**TEXT PASSAGE**
* BEGIN *

Comparisons which produce 32-bit boolean results (0 or 0xFFFFFFFF)
but operate on 16-bit types would first generate a CMP instruction
with W or HF types, before expanding it out. This CMP is a partial
write, which leads us to think the register may contain some prior
contents still. When placed in a loop, this causes its live range
to extend beyond its real life time.
Mark the register with UNDEF first so that we know that no prior
contents exist and need to be preserved.
This affects:
flt32, fge32, feq32, fneu32, ilt32, ult32, ige32, uge32, ieq32, ine32
On one of Cyberpunk 2077's most complex compute shaders, this reduces
the maximum live registers from 696 to 537 (22.8%). Together with the
next patch, Cyberpunk's spills and fills are cut by 10.23% and 9.19%,
respectively.

* END *

**TASK SET**
1/ According to the note on 16-bit comparison instructions, how much does the change reduce the maximum live registers on one of Cyberpunk 2077's most complex compute shaders?
2/ Write what comes next in the note on 16-bit comparison instructions, starting after its final sentence.

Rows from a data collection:
* BEGIN *

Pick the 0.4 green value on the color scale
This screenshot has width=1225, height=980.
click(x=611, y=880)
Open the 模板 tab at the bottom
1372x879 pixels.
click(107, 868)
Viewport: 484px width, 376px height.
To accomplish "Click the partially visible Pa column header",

* END *
* BEGIN *

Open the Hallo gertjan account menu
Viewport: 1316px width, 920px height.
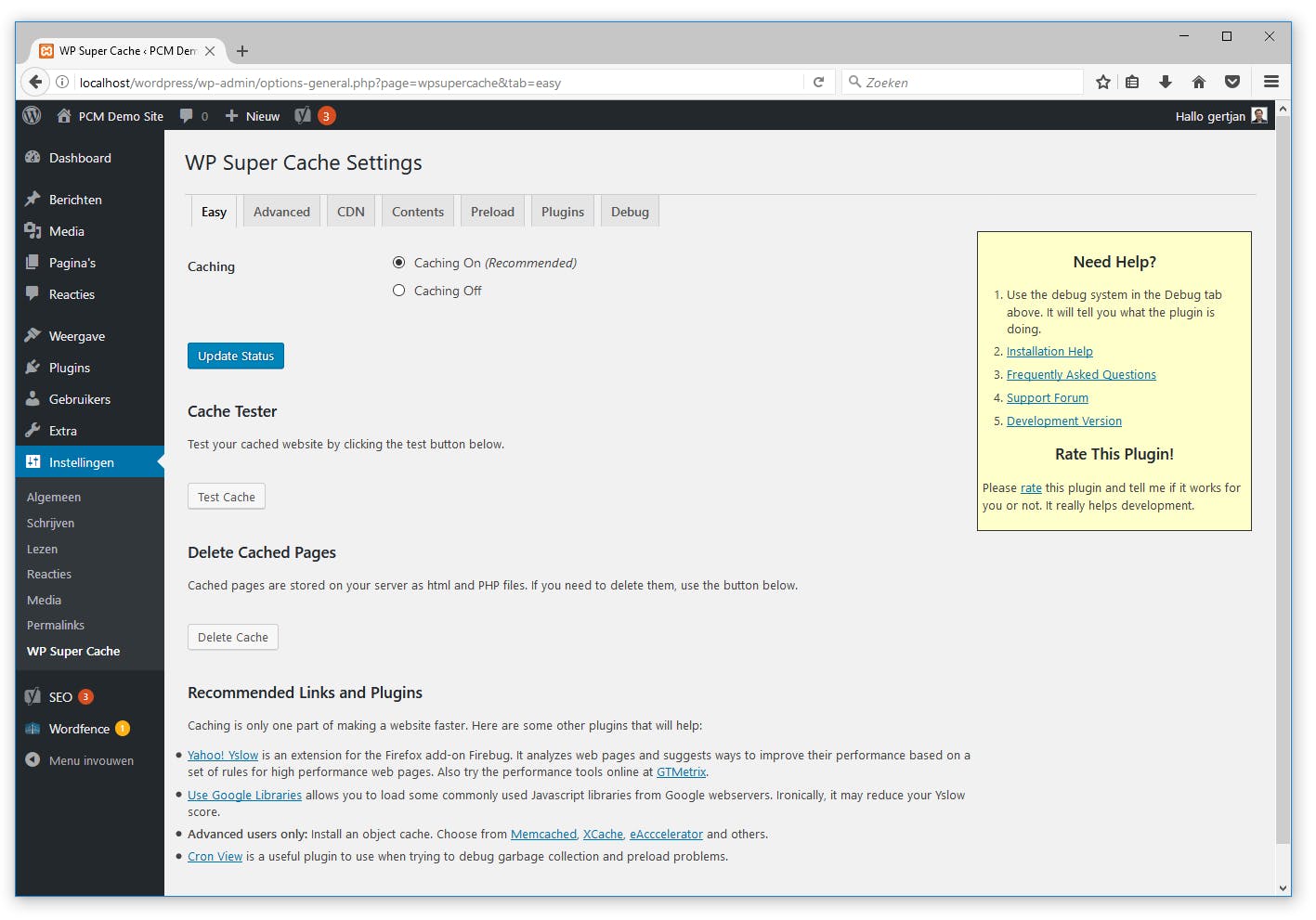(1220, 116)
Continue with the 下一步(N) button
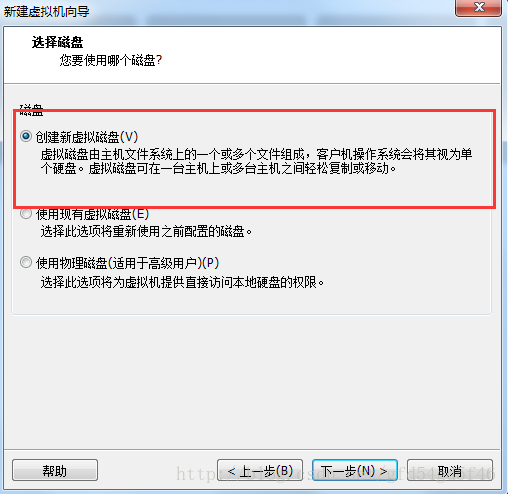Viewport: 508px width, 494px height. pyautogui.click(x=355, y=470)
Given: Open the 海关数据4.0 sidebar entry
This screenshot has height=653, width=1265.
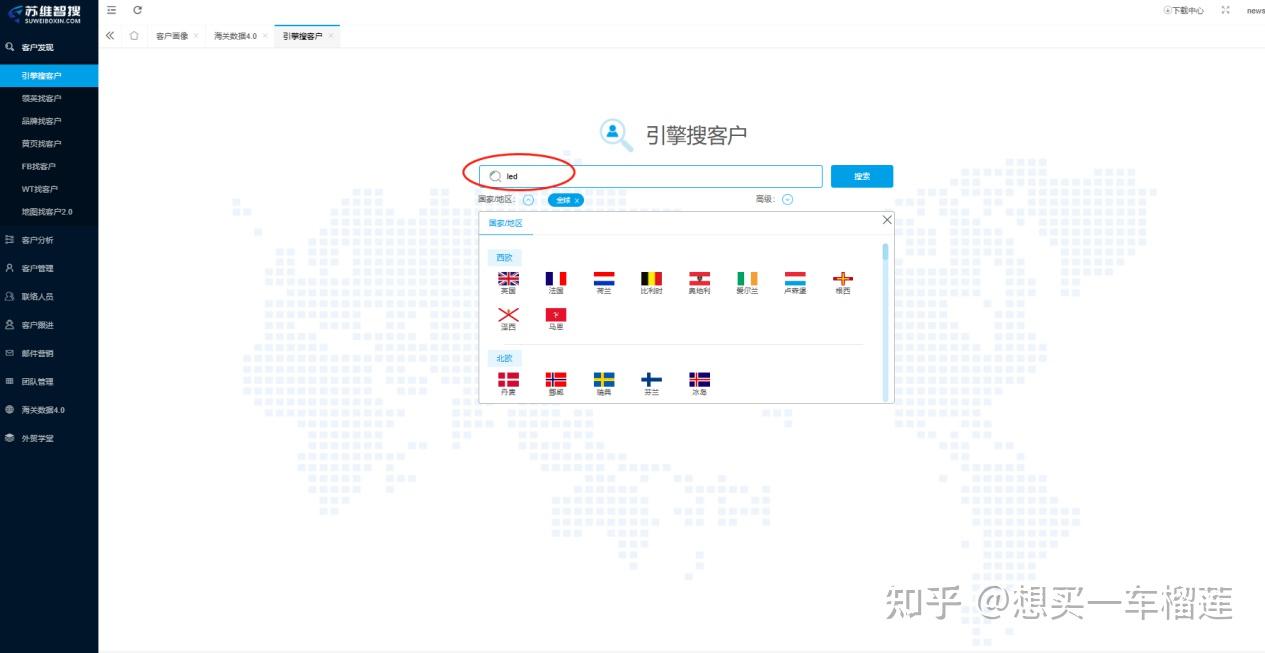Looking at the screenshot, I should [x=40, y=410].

* END *

**RESULTS OF THE TASKS**
1/ It reduces them from 696 to 537, a drop of 22.8%.

2/
Reviewed-by: Lionel Landwerlin <lionel.g.landwerlin@intel.com>
Reviewed-by: Francisco Jerez <currojerez@riseup.net>
Part-of: <https://gitlab.freedesktop.org/mesa/mesa/-/merge_requests/22835>
fs_reg dest = result;
const uint32_t bit_size = nir_src_bit_size(instr->src[0].src);
- if (bit_size != 32)
+ if (bit_size != 32) {
dest = bld.vgrf(op[0].type, 1);
+ bld.UNDEF(dest);
+ }
bld.CMP(dest, op[0], op[1], brw_cmod_for_nir_comparison(instr->op));
fs_reg dest = result;
const uint32_t bit_size = type_sz(op[0].type) * 8;
- if (bit_size != 32)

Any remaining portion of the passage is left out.